For gcc, the SLINE stabs all appear before the FUN stab. For Sun's bundled cc, they are intermixed with other stabs in a less suprising way. The rest of this section ignores the SLINE stabs.
Sun's bundled cc omits an LBRAC & RBRAC pair that does not directly contain declarations; gcc omits an LBRAC & RBRAC pair that does not recursively contain declarations. Both compilers emit declarations before the LBRAC & RBRAC pair that contains them.
The parameters to a procedure are declared after the FUN stab. For parameters put into registers, Sun's bundled cc emits a PSYM and an RSYM stab; gcc emits only the RSYM stab.
Local register variables provoke only one stab from both compilers.
Both compilers emit declarations for structure & union names and also for typedef-ed names --- both emit two declarations when a name is declared in both ways. Both compilers use LSYM stabs for both kinds of declarations. The two kinds of declarations can be distinguished by looking at the ``symbol descriptor'' (the first character after the `:') in the stab's string: `t' for one kind, `T' for the other.
When a type has to be constructed for a local variable, gcc uses a new typeref (number or number pair) for every distinct scope; Sun's bundled cc shares typerefs across a whole module.
The scope for an LSYM or RSYM is thus a bit tricky to determine, because such a stab could describe an argument or a global symbol [sic]. For an LSYM, one could search for the next bracket or FUN stab; if a LBRAC is found, the LSYM is local to that bracket pair's scope; if a FUN stab is found, the LSYM is global to the module; if an RBRAC is found, this documentation is buggy. For an RSYM without a matching PSYM, the ``symbol descriptor'' in the stab's string must be consulted.
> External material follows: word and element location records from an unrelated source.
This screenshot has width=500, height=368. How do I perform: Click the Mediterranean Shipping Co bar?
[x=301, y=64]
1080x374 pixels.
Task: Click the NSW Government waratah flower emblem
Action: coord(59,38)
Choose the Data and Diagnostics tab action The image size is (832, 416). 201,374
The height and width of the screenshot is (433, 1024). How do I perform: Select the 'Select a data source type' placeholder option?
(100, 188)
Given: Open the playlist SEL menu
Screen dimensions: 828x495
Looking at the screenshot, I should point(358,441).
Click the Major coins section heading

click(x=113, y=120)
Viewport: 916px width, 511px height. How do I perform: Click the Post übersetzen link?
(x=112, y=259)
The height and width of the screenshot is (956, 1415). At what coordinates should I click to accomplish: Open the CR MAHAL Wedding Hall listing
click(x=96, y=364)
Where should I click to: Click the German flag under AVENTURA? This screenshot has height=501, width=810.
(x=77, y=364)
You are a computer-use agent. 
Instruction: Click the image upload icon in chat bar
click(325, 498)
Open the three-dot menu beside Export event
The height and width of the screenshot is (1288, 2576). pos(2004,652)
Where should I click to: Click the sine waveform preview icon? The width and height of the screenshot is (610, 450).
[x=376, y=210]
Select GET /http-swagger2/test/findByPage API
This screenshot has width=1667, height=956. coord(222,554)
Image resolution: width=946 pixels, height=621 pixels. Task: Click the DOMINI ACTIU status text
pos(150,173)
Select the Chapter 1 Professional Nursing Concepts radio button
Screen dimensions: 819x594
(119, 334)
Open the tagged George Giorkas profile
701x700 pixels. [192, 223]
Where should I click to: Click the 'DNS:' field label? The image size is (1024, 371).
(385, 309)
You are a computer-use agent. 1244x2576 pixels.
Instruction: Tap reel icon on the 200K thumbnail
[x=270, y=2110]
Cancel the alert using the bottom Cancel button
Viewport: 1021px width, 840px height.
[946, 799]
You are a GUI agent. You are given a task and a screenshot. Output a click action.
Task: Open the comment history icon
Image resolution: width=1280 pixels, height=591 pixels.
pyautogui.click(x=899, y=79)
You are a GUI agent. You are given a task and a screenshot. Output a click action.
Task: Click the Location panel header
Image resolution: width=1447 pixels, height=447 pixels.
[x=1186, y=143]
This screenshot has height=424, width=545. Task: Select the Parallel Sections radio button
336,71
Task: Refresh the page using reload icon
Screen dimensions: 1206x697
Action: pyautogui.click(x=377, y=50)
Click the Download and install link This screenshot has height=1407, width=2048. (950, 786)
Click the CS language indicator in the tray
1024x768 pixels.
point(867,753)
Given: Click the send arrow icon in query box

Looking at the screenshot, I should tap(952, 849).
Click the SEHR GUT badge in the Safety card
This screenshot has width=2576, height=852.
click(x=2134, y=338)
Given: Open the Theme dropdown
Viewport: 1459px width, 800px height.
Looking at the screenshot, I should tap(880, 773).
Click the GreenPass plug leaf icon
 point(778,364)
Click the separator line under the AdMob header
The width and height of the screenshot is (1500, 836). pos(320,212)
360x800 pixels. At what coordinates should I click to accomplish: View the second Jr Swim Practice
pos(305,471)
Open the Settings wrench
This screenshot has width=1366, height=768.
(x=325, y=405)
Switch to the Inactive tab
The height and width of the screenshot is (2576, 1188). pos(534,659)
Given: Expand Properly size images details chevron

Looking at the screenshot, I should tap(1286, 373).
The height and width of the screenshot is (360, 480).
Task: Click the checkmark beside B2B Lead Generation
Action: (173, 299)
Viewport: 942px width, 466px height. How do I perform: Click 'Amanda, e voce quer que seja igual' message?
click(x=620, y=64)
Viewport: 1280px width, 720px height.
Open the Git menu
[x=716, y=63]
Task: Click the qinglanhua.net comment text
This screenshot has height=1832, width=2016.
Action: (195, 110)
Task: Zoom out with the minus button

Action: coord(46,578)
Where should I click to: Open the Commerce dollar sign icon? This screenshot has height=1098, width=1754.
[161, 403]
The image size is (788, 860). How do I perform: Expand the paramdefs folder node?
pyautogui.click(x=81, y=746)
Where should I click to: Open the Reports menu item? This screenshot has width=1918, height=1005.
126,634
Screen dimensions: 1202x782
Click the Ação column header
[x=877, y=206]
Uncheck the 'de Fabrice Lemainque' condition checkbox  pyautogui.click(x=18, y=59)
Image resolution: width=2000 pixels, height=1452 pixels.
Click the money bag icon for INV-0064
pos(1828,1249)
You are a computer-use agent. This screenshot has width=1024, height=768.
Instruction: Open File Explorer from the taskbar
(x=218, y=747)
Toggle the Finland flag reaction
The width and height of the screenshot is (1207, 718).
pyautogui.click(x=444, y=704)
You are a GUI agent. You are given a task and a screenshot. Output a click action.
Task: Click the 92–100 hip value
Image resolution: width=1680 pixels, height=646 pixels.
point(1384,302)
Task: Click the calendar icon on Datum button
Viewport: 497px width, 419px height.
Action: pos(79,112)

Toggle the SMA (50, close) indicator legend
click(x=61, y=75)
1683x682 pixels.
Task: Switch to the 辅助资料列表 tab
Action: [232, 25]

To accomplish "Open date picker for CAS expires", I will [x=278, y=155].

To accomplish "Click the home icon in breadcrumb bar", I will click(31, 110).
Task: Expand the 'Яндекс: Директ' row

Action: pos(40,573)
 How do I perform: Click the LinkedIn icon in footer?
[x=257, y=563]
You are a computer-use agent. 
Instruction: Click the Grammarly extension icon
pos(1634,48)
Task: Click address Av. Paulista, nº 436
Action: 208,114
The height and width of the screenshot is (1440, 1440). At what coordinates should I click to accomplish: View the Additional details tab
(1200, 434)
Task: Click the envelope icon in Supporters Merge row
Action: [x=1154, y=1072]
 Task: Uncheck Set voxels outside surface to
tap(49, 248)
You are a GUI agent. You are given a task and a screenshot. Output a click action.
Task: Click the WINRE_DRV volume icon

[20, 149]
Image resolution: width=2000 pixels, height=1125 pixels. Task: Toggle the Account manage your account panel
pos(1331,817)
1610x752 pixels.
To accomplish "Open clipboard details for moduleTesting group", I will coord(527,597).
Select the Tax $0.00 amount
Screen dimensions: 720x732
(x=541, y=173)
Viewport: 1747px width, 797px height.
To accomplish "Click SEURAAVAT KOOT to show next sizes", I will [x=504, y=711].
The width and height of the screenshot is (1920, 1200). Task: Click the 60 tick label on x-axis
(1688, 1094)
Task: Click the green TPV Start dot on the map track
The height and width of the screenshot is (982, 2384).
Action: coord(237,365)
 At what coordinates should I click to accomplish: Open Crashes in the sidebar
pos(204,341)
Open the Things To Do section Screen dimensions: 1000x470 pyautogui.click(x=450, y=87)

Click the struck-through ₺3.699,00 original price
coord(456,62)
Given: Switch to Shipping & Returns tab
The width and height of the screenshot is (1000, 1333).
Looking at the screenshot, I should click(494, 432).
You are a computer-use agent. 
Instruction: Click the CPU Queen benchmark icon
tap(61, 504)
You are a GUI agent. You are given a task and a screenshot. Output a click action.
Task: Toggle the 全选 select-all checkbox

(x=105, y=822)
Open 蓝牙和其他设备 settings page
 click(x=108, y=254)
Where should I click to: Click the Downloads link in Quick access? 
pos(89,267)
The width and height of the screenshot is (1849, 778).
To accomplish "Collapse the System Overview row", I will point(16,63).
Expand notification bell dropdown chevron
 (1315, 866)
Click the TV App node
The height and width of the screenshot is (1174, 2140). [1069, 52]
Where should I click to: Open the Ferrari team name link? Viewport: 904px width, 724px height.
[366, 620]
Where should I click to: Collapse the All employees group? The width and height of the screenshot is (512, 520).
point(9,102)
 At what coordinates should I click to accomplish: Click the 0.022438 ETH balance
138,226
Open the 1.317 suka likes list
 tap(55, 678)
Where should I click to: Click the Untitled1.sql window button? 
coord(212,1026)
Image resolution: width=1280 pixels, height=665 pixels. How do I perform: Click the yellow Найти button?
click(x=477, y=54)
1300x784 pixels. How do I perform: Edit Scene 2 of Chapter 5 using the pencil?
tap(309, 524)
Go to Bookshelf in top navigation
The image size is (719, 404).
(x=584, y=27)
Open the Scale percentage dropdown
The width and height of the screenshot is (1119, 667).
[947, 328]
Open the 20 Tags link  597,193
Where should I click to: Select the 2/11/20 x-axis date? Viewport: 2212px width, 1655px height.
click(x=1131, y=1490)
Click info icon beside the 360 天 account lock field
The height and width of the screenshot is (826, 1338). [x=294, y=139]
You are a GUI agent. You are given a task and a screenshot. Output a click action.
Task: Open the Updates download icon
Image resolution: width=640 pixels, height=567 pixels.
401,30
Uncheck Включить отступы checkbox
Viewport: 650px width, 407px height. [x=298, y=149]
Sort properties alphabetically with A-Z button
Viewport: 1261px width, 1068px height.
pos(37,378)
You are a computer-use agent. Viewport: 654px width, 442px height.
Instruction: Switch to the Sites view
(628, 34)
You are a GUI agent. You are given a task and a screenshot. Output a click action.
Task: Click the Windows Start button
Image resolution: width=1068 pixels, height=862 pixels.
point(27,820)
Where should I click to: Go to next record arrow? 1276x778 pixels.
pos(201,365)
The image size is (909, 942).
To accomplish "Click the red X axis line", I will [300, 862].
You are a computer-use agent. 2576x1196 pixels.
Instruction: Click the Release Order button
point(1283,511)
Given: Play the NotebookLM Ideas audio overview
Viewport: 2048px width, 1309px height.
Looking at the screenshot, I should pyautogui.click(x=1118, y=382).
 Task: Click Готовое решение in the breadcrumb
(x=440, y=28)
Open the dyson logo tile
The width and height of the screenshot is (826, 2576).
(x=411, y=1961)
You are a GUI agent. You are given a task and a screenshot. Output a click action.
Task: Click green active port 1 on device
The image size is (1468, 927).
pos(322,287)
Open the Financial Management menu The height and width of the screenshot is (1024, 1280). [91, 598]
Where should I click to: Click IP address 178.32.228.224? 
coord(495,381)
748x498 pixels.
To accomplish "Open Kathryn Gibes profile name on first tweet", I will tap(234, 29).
Thus, here's how the sequence of non-SLINE stabs can be parsed:
<module> = <glob>* (<fun> <glob>*)*
<glob> = GSYM | LCSYM | STSYM | LSYM
<fun> = FUN (PSYM | RSYM | PSYM[name] RSYM[name])* <bracket>*
<bracket> = (STSYM | LSYM | RSYM)* LBRAC <bracket>* RBRAC
(Note the hack of using <bracket>* in a <fun> to summarize all the ways intermediate bracket pairs might be omitted.)